## EXERCISE BRIEF
The required output is the line that contains "Given: Click the plus icon next to Кампании" and every line after it, each written out exactly, up to the end of the entries.

## RECORDS FOR THE TASK
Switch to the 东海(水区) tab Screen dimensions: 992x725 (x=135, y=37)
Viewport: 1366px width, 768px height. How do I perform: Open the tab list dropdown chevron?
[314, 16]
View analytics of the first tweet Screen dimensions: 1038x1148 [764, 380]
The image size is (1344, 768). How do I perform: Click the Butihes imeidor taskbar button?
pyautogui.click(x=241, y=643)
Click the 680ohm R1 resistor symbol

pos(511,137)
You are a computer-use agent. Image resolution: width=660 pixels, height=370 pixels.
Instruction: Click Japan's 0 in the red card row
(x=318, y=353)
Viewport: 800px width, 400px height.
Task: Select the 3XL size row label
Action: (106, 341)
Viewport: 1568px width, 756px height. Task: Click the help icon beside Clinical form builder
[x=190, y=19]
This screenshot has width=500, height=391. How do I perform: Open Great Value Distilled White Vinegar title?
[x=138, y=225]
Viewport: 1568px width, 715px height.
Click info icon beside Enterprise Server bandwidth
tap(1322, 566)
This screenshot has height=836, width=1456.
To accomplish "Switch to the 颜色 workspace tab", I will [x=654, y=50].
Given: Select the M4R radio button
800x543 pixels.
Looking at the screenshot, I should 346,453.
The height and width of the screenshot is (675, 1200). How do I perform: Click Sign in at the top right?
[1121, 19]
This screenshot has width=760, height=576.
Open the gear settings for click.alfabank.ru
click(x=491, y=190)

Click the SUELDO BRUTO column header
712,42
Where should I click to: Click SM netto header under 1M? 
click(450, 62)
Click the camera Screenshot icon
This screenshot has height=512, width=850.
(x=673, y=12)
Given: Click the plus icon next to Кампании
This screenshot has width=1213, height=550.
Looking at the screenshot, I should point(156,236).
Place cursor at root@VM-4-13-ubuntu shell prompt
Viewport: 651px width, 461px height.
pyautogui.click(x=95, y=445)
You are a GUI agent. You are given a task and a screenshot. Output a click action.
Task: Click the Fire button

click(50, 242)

## TASK SOLUTION
Given: Click the plus icon next to Кампании
This screenshot has width=1213, height=550.
Looking at the screenshot, I should point(156,236).
Place cursor at root@VM-4-13-ubuntu shell prompt
Viewport: 651px width, 461px height.
pyautogui.click(x=95, y=445)
You are a GUI agent. You are given a task and a screenshot. Output a click action.
Task: Click the Fire button

click(50, 242)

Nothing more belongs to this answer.